What are the different sections of your checklist?

JV & KN:

  • Overview of event with internal team.
  • Overview of event with client and expectations.
  • Communication with vendors, venues, transportation and staff.
  • Securing payment with client, vendors and venue.
  • Schedule of services. Create a detailed document with a timeline of the entire program.

Nicole Marsh: Our master checklist is broken out in sections from initial event/meeting concept all the way through on-site logistics and ending with post-event wrap up processes. It is essential to note whom the responsibilities lies with for each item, as well as if it is time sensitive within the process. We also have a place to note who completed it and the date.

Why is it important to have a checklist?

JV & KN: When you are dealing with companies that are trusting you with planning programs or events that happen for them once a year, you have to make sure that everything is white glove service. They need to feel that this is your top priority and in order to do so, nothing should be falling through the cracks. There are a lot of moving pieces that take place at the same time throughout the planning process, and it is important that you have a checklist to make sure you can double- and triple-check your work.

NM: We’ve found that checklists are essential for training new employees as well as creating consistency in our services from one program to the next. For training, they act as our guide to walk new employees through the life of a meeting or event and how we approach it the Imprint way. For consistency, the checklists make sure that from sales to operations, our team is following the same processes and checking off the same tasks each and every time.

Does your checklist end up being a working document for your team?

JV & KN: The schedule of services document that is created throughout the program for our team internally and the client is the working document. This allows everyone to have a very detailed timeline and contact list of everyone involved and their roles throughout the program. Since so much communication goes on between so many different groups, this document houses all information.

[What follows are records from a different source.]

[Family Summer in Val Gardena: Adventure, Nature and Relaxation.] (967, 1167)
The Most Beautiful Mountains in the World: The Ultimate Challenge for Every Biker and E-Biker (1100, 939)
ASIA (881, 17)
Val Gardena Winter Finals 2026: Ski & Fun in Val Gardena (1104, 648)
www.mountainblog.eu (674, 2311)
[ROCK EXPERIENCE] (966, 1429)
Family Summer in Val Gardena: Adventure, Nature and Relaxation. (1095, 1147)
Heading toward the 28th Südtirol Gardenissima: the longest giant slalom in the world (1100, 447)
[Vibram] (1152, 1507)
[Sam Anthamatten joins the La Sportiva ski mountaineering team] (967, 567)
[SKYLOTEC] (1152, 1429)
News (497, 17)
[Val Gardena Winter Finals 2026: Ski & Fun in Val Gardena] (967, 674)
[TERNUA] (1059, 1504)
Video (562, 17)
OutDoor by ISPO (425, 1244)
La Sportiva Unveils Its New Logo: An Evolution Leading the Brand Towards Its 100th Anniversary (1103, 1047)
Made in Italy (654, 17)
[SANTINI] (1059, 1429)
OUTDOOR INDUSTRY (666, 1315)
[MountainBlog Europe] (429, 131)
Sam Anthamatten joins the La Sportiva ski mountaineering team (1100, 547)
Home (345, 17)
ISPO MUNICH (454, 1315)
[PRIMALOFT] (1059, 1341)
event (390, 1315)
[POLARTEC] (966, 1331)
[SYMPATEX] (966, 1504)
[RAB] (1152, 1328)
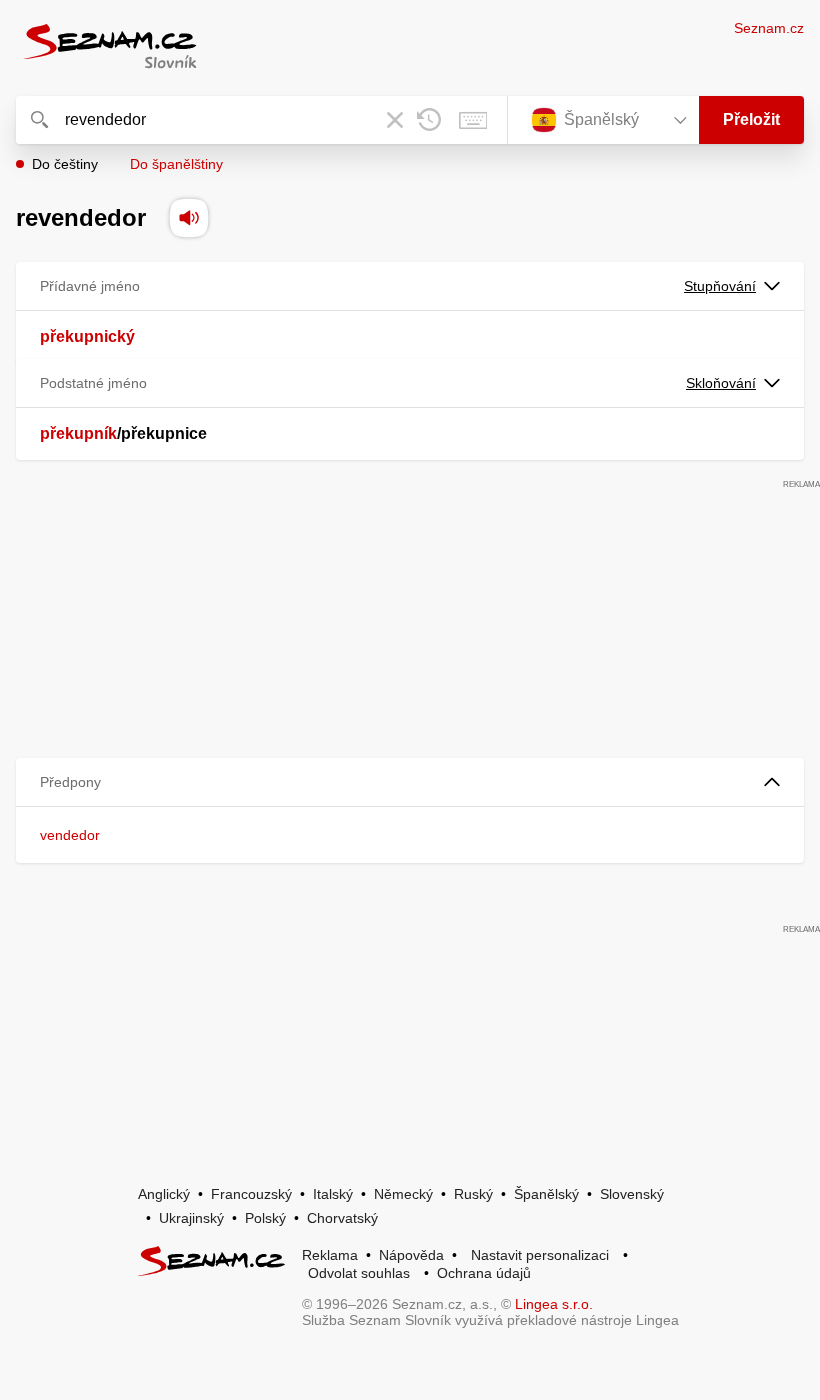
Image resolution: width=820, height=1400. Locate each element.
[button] (410, 782)
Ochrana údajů (484, 1273)
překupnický (87, 336)
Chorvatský (342, 1218)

Do you have any tips for developing a meeting checklist?

JV & KN:

  • Each client is different and has different expectations and different needs. Adjust the checklist to fit your client’s expectations.
  • Organize events and communications.
  • Talk with employees in different departments to find what works for everyone.

NM: We developed our years ago and started with an internal task force to brainstorm on the inclusions. We then started documenting our workflow from start to finish, adding in those steps to the master checklist, and have continued to add to and tweak it over the years to make it a very comprehensive tool for our team.

Do you have any good resources on the web to suggest for developing a checklist?

JV & KN: http://specialevents.gatech.edu/resources/

Top Photo: Checklists are a team planning effort. Photo from Imprint Events Group’s planning retreat.

Beth Buehler has been editor of Colorado Meetings + Events magazine for 16 years and helped launch Mountain Meetings magazine in 2013. She has planned numerous meetings and events and enjoys exploring Colorado.